▸ Task to complete:
A single number is required: how many lines in the data below contain "search".

▸ Available data:

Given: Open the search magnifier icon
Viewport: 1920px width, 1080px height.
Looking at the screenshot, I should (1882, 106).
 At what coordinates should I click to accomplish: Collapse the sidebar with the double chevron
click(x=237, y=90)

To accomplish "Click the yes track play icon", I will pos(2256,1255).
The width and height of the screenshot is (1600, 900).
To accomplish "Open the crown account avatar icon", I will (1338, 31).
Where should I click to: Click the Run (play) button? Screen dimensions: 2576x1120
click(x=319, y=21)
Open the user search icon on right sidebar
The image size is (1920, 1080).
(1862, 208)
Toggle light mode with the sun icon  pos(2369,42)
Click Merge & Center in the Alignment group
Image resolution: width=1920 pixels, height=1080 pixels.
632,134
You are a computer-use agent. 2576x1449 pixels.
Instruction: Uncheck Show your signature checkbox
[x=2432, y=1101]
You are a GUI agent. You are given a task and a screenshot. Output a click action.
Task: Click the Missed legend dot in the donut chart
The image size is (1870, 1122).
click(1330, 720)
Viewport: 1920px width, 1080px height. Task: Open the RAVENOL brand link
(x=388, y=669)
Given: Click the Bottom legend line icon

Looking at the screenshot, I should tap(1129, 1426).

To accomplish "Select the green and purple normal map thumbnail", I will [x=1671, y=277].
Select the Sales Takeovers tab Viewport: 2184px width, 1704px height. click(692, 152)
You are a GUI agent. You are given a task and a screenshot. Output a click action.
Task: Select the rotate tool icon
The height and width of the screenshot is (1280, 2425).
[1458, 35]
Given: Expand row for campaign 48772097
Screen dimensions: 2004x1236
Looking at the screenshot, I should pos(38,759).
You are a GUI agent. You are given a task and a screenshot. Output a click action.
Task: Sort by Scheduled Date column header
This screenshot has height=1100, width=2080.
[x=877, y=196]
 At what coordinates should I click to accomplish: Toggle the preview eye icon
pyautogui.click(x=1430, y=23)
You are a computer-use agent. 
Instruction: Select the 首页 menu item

▸ Exercise solution:
2